JaPOC: Japanese Post-OCR Correction Benchmark using Vouchers
Masato Fujitake
TL;DR
JaPOC introduces a public benchmark for post-OCR correction of Japanese vouchers, focusing on correcting company-name errors caused by seal noise. The study evaluates OCR outputs from two services and tests end-to-end correction using T5-based sequence-to-sequence models (Megagon T5ja and Retrieva T5ja) as well as a Levenshtein-distance rule-based baseline. Results show that a well-chosen pre-trained language model fine-tuned on JaPOC data dramatically improves accuracy (average gains up to ~9–10 points, e.g., from ~85.4% to ~94.8%), while the rule-based method provides a solid, model-free alternative. The benchmark and baselines offer a practical path for deploying robust post-OCR correction in automated processing of corporate vouchers, with performance dependent on the underlying OCR quality and error distributions.
Abstract
In this paper, we create benchmarks and assess the effectiveness of error correction methods for Japanese vouchers in OCR (Optical Character Recognition) systems. It is essential for automation processing to correctly recognize scanned voucher text, such as the company name on invoices. However, perfect recognition is complex due to the noise, such as stamps. Therefore, it is crucial to correctly rectify erroneous OCR results. However, no publicly available OCR error correction benchmarks for Japanese exist, and methods have not been adequately researched.

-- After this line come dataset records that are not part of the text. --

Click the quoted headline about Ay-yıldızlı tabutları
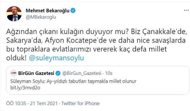Viewport: 190px width, 111px height. tap(74, 81)
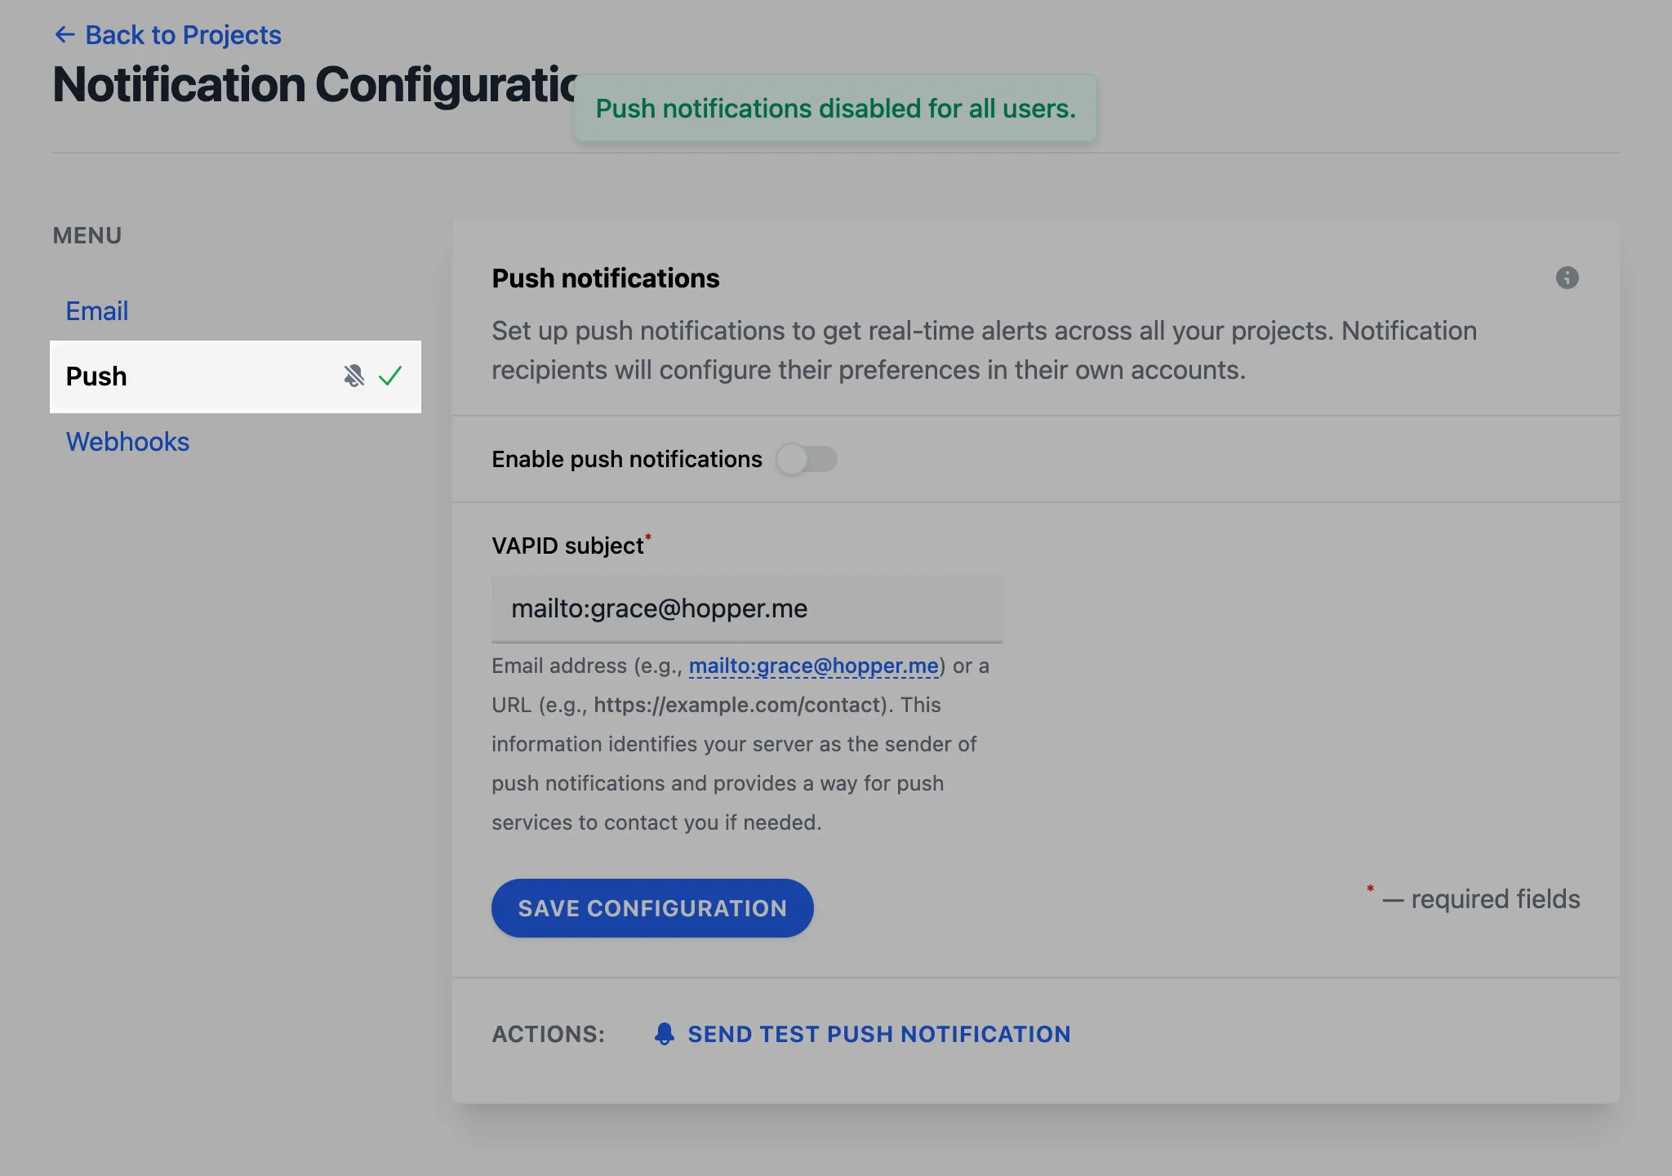Screen dimensions: 1672x1176
Task: Click the VAPID subject field label
Action: click(568, 546)
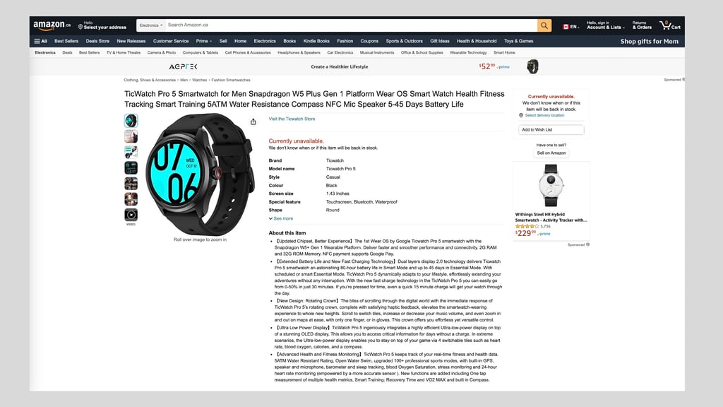Viewport: 723px width, 407px height.
Task: Expand See more product details
Action: (281, 219)
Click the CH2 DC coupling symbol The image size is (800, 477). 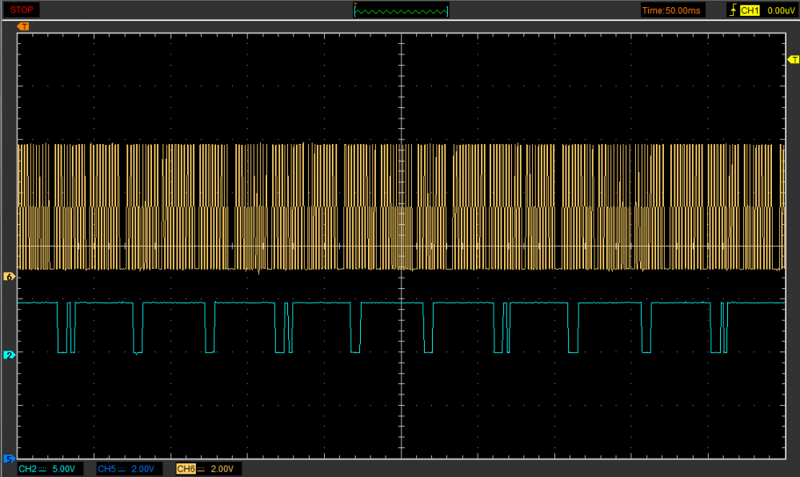tap(42, 469)
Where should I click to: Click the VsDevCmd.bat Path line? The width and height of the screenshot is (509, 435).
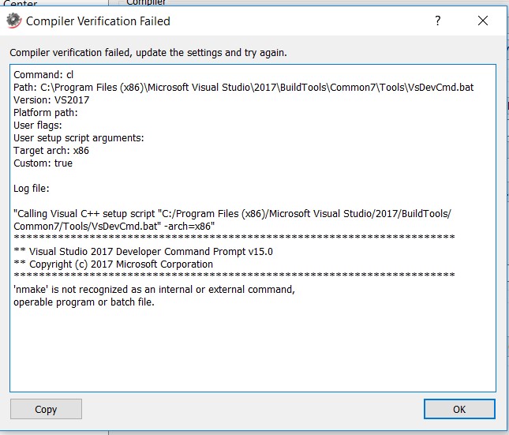tap(243, 87)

In this study, we measured text recognition accuracy by existing services on Japanese vouchers and developed a post-OCR correction benchmark. Then, we proposed simple baselines for error correction using language models and verified whether the proposed method could effectively correct these errors. In the experiments, the proposed error correction algorithm significantly improved overall recognition accuracy.